**TEXT PASSAGE**
Can AI write code for me now? Well, kind of.

Over the past couple of years, AI tools have proliferated. Among them, tools like GitHub Copilot and have been introduced, which add AI to the coder’s arsenal. So does that mean AI will write all of our code for us now, and replace the need for human developers? Definitely not! But it can save significant time and keystrokes. It’s not unrealistic to say that using AI in the engineering process will likely become critical to maintaining a competitive billing rate in the not-too-distant future.


Think of AI coding tools as autocomplete on steroids; on a lot of steroids, and with a lot of example code to base its suggestions on. Tools like IntelliSense have been able to provide accurate autocompletion for which variables and methods to use for some time now, by keeping track of an entire codebase to provide suggestions with good context. AI does the same, but instead of using “only” an entire codebase as context, it uses all of GitHub.” Copilot provides autocomplete suggestions, not only for which variables and methods to use, but also for what values and parameters to use, what new lines of code to write, and entire blocks of code and functions to write. That’s some significant keystroke savings!


Can’t remember how to grab the nth character out of a string? Rather than doing a quick search, Copilot can autocomplete that for you. Need a controller method that fetches a User by ID from the database and returns it? Rather than copying an existing method and making changes, Copilot can autocomplete that for you.

**ASSIGNMENT**
Resume the passage on AI coding tools, starting right after its final sentence. The data plays no role in this passage.

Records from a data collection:
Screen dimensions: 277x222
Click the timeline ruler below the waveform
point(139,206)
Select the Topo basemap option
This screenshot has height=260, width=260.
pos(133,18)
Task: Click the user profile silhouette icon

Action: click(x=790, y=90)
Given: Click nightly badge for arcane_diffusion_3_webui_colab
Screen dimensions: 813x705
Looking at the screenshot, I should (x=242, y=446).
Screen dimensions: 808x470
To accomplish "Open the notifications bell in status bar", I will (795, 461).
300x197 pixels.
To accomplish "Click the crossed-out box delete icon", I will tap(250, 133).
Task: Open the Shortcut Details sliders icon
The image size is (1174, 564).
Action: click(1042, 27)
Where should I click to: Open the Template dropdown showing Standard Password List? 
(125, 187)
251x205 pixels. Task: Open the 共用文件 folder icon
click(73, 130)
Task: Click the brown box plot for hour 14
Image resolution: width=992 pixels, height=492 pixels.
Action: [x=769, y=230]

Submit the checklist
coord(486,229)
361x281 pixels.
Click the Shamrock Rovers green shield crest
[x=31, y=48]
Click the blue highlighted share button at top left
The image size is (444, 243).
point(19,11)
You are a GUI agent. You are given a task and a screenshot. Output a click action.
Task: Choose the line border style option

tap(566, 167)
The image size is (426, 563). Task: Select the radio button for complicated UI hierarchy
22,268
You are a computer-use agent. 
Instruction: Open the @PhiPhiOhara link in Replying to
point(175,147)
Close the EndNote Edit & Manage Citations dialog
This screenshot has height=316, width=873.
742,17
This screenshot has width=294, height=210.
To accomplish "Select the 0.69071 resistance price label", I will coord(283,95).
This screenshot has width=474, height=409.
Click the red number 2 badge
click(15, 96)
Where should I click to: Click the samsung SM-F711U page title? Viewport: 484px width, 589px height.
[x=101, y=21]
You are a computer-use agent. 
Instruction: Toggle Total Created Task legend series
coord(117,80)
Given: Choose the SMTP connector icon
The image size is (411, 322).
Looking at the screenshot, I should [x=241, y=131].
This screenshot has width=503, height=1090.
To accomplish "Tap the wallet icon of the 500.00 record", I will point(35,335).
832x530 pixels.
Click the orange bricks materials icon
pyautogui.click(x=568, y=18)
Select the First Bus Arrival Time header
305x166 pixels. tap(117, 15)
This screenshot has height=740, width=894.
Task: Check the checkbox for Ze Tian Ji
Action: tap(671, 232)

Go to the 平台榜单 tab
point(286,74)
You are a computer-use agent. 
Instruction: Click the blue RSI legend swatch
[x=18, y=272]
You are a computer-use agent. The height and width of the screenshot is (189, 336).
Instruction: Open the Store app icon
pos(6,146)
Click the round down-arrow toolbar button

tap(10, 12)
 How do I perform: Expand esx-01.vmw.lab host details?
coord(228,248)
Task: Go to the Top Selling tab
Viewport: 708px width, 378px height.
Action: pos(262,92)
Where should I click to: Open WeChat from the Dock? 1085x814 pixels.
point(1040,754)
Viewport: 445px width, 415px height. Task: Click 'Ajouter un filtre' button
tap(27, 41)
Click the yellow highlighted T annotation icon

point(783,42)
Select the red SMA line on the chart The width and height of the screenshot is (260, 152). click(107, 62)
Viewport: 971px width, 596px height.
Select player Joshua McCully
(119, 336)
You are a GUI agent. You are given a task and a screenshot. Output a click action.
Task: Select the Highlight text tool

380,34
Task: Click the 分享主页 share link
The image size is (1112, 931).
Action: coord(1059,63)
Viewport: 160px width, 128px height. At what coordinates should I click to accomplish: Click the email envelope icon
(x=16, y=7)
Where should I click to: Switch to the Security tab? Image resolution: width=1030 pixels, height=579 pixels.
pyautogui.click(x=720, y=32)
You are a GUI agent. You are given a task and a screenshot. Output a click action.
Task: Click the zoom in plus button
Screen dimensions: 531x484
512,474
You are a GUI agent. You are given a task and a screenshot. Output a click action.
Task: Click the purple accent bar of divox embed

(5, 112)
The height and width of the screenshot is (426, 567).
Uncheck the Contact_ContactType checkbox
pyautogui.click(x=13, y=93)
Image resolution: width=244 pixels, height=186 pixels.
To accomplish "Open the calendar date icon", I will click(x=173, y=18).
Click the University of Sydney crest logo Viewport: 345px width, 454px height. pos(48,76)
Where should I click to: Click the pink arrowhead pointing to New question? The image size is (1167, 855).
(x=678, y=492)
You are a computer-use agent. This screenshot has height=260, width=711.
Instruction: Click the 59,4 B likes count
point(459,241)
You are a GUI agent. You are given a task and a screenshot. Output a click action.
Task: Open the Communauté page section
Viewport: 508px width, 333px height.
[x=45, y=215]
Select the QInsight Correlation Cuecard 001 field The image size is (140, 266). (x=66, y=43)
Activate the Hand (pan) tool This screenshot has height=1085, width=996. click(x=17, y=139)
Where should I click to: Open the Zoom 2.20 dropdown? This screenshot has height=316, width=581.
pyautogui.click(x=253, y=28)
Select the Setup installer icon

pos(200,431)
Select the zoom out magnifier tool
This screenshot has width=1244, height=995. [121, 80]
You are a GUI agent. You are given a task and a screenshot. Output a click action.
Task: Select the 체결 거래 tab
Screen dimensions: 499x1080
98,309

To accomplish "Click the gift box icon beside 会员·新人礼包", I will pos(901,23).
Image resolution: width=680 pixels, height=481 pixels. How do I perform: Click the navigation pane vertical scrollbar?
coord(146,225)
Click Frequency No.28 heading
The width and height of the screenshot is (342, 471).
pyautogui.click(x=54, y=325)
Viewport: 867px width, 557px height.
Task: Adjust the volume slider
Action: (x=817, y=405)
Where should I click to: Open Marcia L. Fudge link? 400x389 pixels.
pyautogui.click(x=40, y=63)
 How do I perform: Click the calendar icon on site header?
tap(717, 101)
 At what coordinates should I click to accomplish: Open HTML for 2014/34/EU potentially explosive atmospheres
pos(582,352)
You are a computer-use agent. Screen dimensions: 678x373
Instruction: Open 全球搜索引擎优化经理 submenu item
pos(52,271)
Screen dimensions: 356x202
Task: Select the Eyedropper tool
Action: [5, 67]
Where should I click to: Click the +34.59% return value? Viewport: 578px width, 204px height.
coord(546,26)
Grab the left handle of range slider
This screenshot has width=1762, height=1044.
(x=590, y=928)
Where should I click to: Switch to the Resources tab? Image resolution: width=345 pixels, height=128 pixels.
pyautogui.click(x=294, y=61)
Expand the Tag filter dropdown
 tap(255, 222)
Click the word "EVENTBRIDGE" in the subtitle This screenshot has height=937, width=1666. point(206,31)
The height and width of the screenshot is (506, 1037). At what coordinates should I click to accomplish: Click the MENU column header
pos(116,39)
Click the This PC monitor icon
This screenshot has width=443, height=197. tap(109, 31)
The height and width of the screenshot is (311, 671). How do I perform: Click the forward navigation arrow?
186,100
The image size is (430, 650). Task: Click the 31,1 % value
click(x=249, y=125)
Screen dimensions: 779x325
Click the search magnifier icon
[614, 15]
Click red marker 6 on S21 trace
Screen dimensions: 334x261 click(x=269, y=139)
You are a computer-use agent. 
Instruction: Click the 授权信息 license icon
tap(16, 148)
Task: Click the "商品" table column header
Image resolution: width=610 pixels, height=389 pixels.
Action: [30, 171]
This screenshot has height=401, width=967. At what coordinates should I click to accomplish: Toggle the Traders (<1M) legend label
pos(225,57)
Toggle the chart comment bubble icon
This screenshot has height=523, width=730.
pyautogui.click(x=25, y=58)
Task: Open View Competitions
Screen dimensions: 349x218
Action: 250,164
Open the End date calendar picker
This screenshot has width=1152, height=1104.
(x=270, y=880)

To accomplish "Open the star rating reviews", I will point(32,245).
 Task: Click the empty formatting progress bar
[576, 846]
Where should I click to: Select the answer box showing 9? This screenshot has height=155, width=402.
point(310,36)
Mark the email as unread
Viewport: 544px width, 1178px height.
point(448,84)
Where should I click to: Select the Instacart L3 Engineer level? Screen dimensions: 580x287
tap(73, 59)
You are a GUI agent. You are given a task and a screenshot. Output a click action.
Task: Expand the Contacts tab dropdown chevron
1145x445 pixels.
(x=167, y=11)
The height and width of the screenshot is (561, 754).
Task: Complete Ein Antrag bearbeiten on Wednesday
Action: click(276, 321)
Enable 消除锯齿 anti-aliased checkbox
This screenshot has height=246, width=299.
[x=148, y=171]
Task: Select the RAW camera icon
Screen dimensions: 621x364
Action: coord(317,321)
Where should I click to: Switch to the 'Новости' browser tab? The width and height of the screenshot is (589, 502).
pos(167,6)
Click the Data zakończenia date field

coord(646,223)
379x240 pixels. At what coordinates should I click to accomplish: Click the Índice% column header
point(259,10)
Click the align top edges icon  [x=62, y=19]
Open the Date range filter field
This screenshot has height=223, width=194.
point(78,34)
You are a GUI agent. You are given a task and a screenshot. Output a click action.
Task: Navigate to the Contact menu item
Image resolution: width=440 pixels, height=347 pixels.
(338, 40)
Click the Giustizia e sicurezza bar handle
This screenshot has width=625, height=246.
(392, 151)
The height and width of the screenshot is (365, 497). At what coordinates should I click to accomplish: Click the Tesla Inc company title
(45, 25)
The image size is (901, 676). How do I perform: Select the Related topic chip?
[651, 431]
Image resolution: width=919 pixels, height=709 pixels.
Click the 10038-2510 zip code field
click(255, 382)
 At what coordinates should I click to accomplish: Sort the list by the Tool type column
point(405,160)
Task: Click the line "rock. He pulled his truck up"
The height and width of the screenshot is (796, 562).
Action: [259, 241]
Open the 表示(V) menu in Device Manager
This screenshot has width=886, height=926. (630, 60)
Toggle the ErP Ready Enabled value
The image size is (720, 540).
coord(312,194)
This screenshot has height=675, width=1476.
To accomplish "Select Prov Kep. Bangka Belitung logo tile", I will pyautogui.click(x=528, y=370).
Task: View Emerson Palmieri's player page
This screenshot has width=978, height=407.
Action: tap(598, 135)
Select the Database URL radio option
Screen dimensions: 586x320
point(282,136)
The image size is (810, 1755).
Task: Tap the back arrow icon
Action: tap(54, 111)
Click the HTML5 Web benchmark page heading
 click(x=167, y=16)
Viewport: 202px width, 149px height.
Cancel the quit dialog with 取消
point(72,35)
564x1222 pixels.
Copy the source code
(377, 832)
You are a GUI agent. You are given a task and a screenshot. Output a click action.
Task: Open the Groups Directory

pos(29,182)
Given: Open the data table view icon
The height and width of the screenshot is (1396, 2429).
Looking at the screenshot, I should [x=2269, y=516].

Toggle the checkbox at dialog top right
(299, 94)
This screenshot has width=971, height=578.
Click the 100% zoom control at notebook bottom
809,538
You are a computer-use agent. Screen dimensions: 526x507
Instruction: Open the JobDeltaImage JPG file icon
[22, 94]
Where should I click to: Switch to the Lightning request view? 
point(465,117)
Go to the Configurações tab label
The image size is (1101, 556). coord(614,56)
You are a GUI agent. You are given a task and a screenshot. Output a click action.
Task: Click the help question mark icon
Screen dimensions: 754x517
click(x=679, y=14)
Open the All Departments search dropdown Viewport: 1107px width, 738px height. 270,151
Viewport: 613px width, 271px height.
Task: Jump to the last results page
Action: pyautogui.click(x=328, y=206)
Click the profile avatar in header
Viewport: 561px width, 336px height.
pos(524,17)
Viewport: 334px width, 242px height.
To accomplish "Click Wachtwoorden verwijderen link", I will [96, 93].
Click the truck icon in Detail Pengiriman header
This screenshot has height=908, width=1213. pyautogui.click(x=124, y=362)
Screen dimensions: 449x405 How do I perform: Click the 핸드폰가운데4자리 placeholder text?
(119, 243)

**WRITTEN ANSWER**
And it’s fast. Faster than your Google search.


But it cannot be trusted to act autonomously and requires a human to satisfy your client’s needs. I’ve been using Copilot in VSCode for a few months now, and it has definitely saved me time. Some suggestions are remarkably accurate and it can feel like it read my mind and wrote the same block of code that I would have written. Other suggestions miss the mark completely and provide no value. Other times, it’s in the right direction but needs changes. In all cases the process is as follows: start typing, wait a moment for autocomplete, read and review the autocomplete, accept or reject the autocomplete, make changes to the autocomplete, or write the code myself as usual. The net time savings are no doubt positive, but we humans are still essential to the process of creating code. AI is just another tool, albeit a very powerful tool, that aids us in that process.